22. РУБЕЖ ТЫСЯЧЕЛЕТИЙ
NEW ECONOMY
«Движение в XXI век» – так называлась программная речь федерального президента Романа Херцога, произнесенная им в Берлине 26 апреля 1997 года. В этом обращении, необычно резком по форме и содержанию для федерального президента, Херцог повторил критику экономической и социальной конституции Германии, которая уже давно звучала с разных политических направлений, и призвал к всеобъемлющим реформам. Он сказал, что страна столкнулась с «величайшими вызовами за последние пятьдесят лет» и переживает тяжелые времена: «4,3 миллиона безработных, эрозия социального обеспечения из‑за перевернутой возрастной пирамиды, экономический, технический и политический вызов глобализации <…> потеря экономического динамизма, окостенение общества, невероятная психическая депрессия – вот ключевые слова кризиса». Регуляторный ажиотаж, пессимизм и государственная зацикленность привели к огромному отставанию в модернизации, чему способствовали групповой эгоизм и технофобская идеология. «Толчок должен пройти через Германию», – возразил Херцог. Вскоре это стало крылатой фразой.
По его словам, необходимы большая степень ответственности каждого человека, большая гибкость на рынке труда, снижение вспомогательных расходов на заработную плату, сокращение субсидий, дерегулирование государственных указов и постановлений, выплата субсидий на заработную плату работникам низкооплачиваемых групп, сокращение льгот в секторе здравоохранения и снижение налогов. Кроме того, придется сократить время обучения в школах и университетах, а также повысить конкуренцию и продвигать передовые технологии[1]
.В этой речи, которая вызвала одобрение общественности, но критику со стороны профсоюзов, Херцог взял на вооружение многие ключевые слова, которые уже активно обсуждались с конца 1970‑х годов. Еще в сентябре 1982 года граф Отто Ламбсдорф призывал к строгой ориентации государственной экономической политики на свободный рынок и адаптации систем социального обеспечения к изменившимся возможностям роста в документе, который стал поводом для роспуска правительства Шмидта – Геншера. В своем внутреннем ответе на заявление Ламбсдорфа министр финансов социал-демократической партии также призвал к более гибким зарплатам и рабочим часам, внесению поправок в системы социального обеспечения, большей личной ответственности в системе здравоохранения и изменениям в страховании по безработице[2]
. С тех пор призыв к реформе экономической и социальной конституции Германии, учитывающей изменившиеся стартовые условия, не утихал: упадок классических отраслей промышленности, старение общества и последствия глобализации.В первые годы своего правления правительство Коля – Геншера провело реорганизацию бюджета, но не приступило к реализации пакета основательных реформ, а критики Коля, такие как Гайслер, Биденкопф и Шпет, призывавшие к таким реформам, были холодно встречены в партии.
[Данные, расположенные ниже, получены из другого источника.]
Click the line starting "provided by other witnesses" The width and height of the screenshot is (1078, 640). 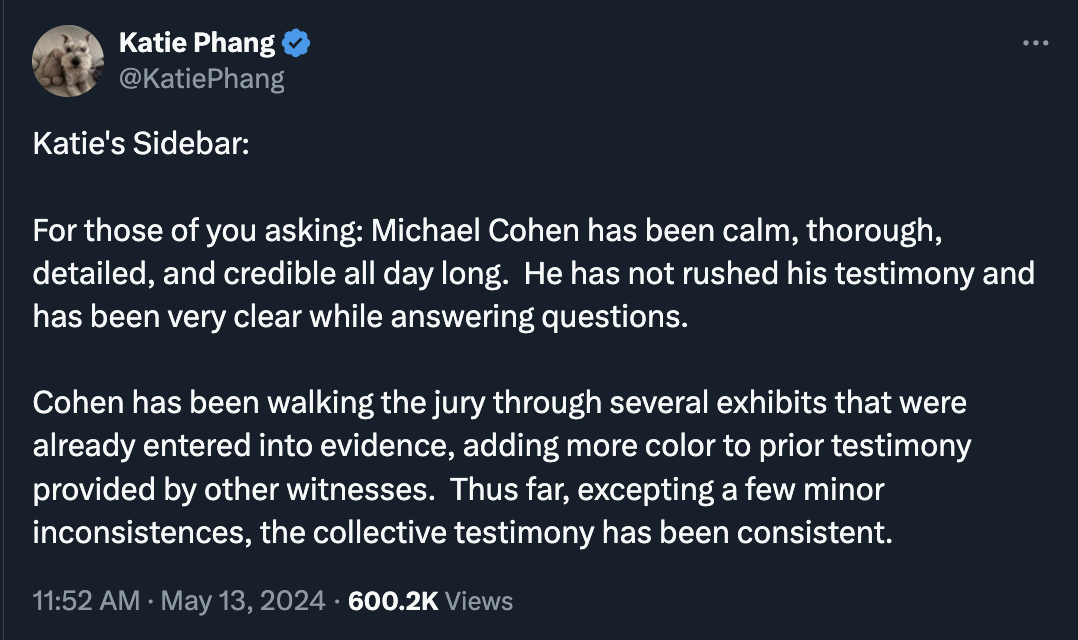[x=459, y=489]
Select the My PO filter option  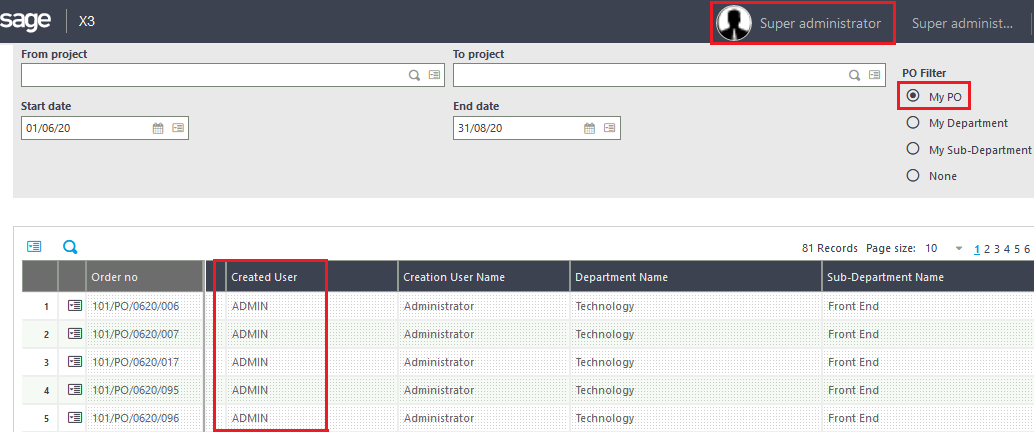pos(913,96)
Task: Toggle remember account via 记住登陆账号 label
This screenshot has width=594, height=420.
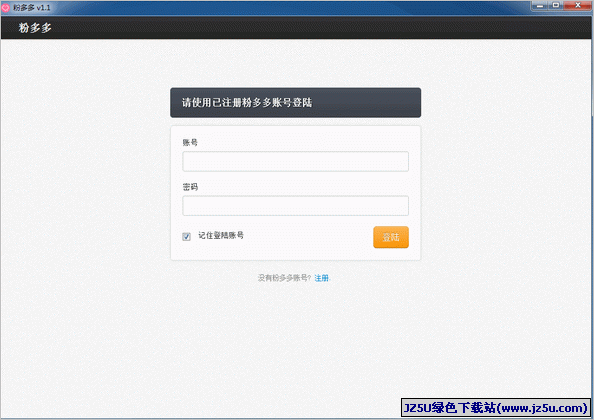Action: pyautogui.click(x=221, y=236)
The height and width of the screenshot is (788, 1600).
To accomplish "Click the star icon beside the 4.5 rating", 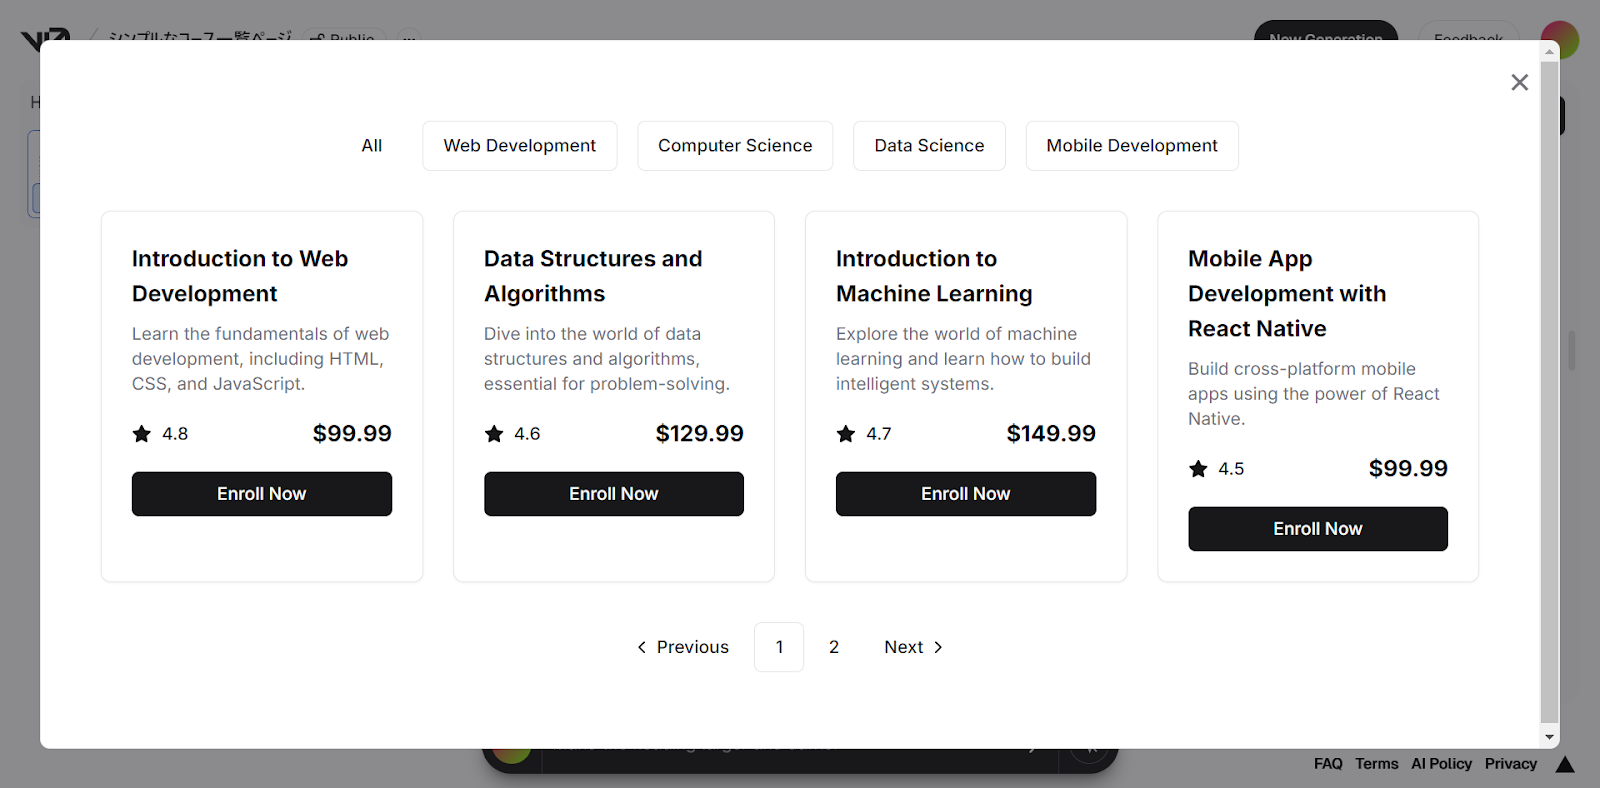I will [x=1198, y=469].

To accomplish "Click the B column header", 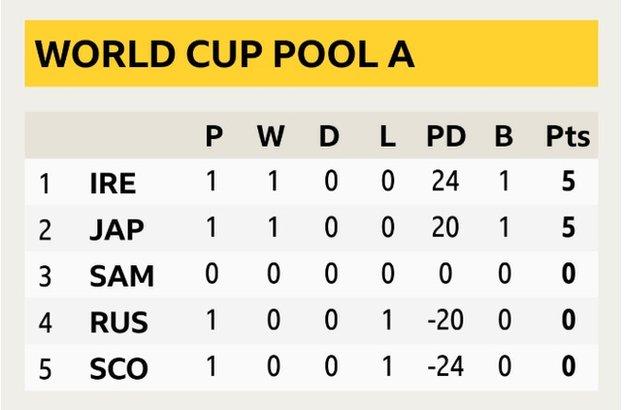I will [x=503, y=138].
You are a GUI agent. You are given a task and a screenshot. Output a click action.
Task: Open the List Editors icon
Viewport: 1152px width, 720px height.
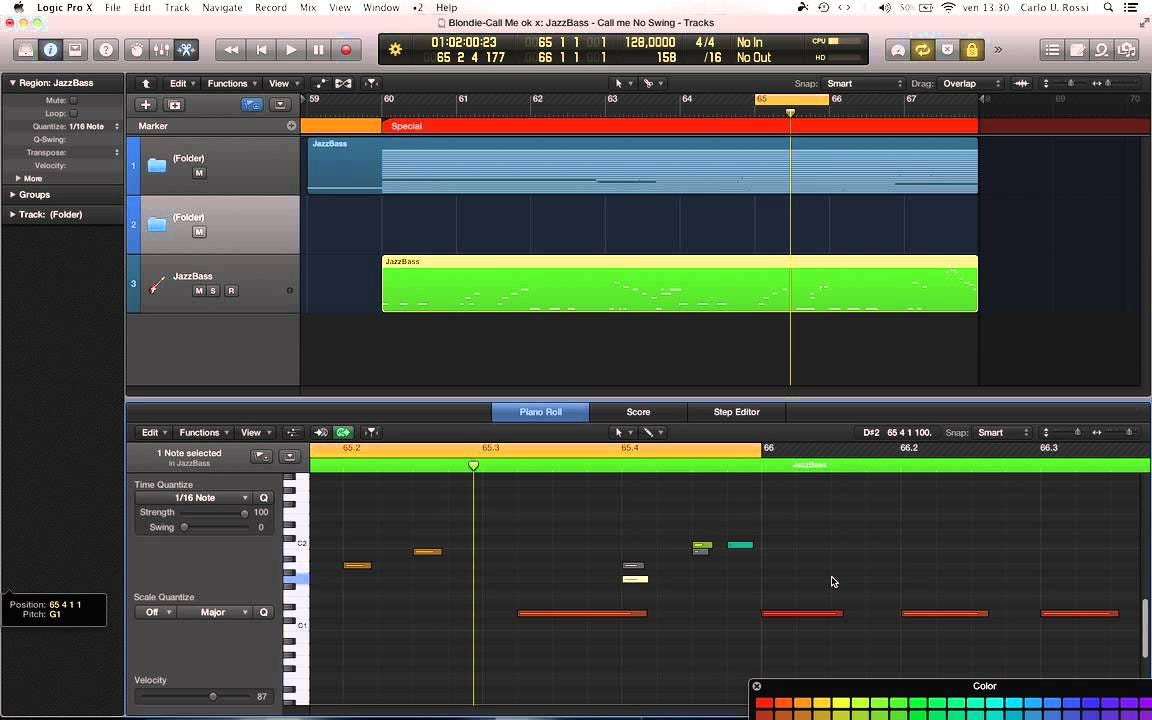[1052, 49]
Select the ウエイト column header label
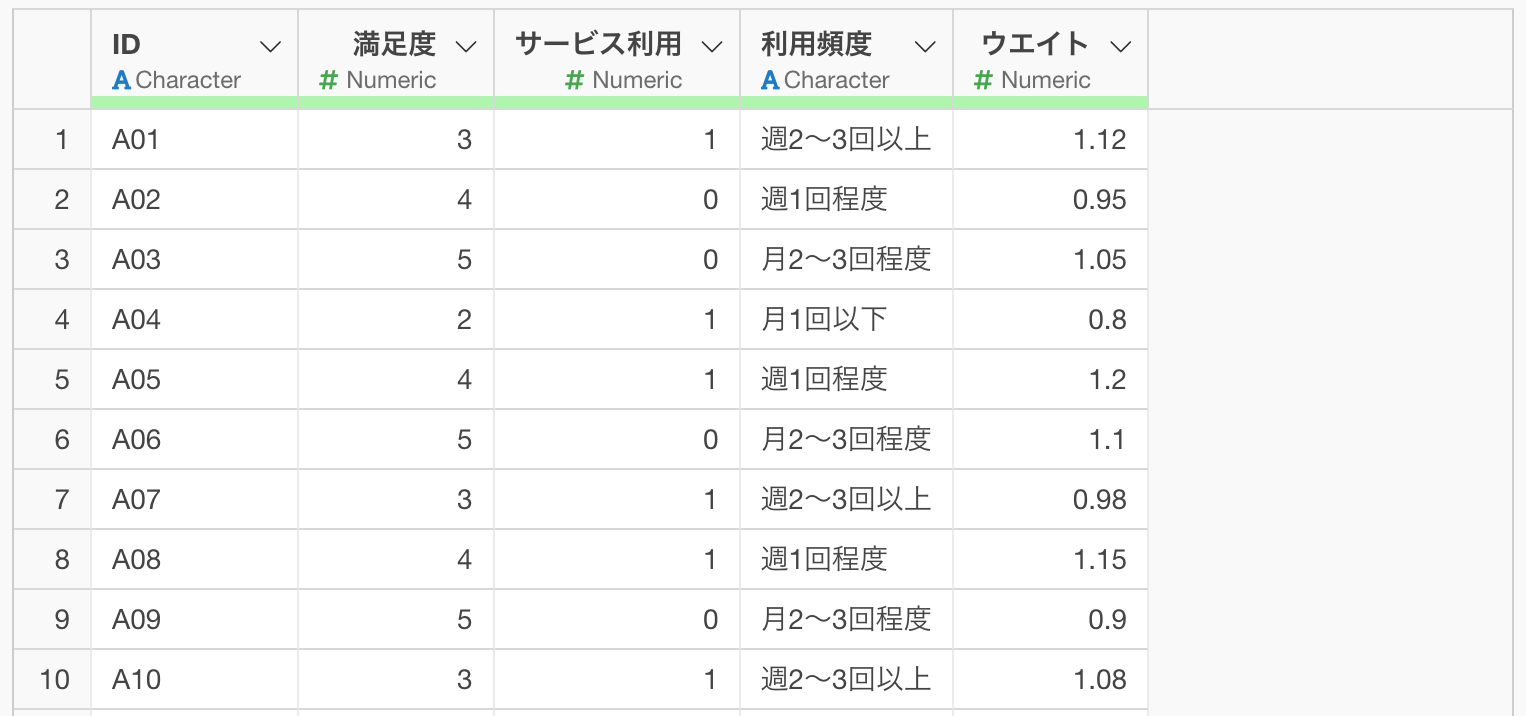This screenshot has height=716, width=1526. tap(1035, 44)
После 1990 года расходы на социальную политику и государственный долг вновь стали быстро расти в результате воссоединения, и в 1995 году государственная квота впервые превысила пятьдесят процентов. Поскольку значительная часть трансфертных платежей в Восточную Германию финансировалась за счет социального обеспечения, расходы на оплату труда, не связанные с заработной платой, теперь также достигли рекордных уровней.